◆ Task requirements
**a)** In the 1934 Schwinn Motorbike thread, what minimum value does fat tire trader give for the bike?
**b)** Update the passage of the Schwinn Motorbike thread from "Once again I" to "leave it as is?" by replacing "paint quality" with "finish quality", and give the updated passage.

◆ Page extract
◆ ◆ ◆ ◆

# 1934 Schwinn Motorbike....



## miller32 (Nov 24, 2010)

Once again I need your help.  I am coming across lots of bikes by putting the word out that I am looking to get into the bicycle restoration thing.  I got a call today and went to look at a 1934 Schwinn Motorbike.  It is all original and has everything to it.  It has the tool box tank, battery can and headlight, ooga style original horn, original seat and leather in good shape.  Complete bike...rider....but paint quality is about a 6 1/2 to a 7.  The stainless steel fender are about an 8 out of 10.  Original hand grips, pedals...just everything.  I would like to purchase it...but....

What is this bike worth if I leave it as is?

Picture below is for reference.  The bike I have found is like a original with paint quality 6 or 7 out of 10.


----------



## fat tire trader (Nov 24, 2010)

Without seeing the bike, I'd say at least $500
chris ioakimedes
www.fattiretrading.com


----------



## miller32 (Nov 24, 2010)

Hmm... I am thinking he wants more than that.!?


----------



## Talewinds (Nov 24, 2010)

I've done everything lately except print it on the side of the Goodyear blimp and the VERY few responses I've gotten have been utter crap.
I think you're incredibly fortunate to have ANY kind of contact about ANY kind of motorbike.


----------



## miller32 (Nov 24, 2010)

◆ ◆ ◆ ◆

◆ Data
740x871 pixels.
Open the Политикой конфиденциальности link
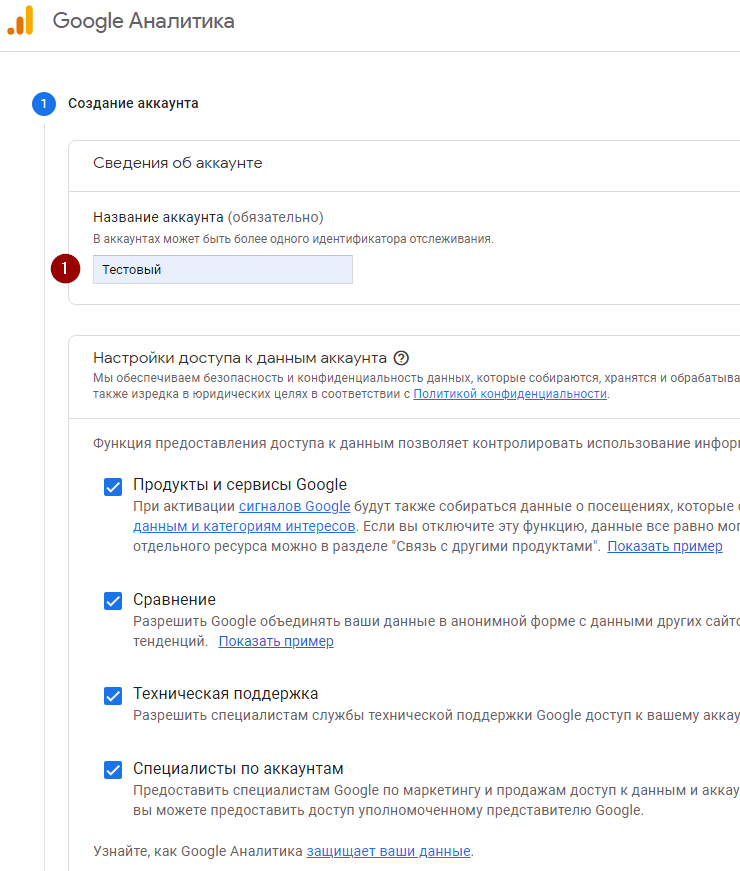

◆ ◆ ◆ ◆

◆ Results of the tasks
**a)** At least $500.

**b)**
Once again I need your help.  I am coming across lots of bikes by putting the word out that I am looking to get into the bicycle restoration thing.  I got a call today and went to look at a 1934 Schwinn Motorbike.  It is all original and has everything to it.  It has the tool box tank, battery can and headlight, ooga style original horn, original seat and leather in good shape.  Complete bike...rider....but finish quality is about a 6 1/2 to a 7.  The stainless steel fender are about an 8 out of 10.  Original hand grips, pedals...just everything.  I would like to purchase it...but....

What is this bike worth if I leave it as is?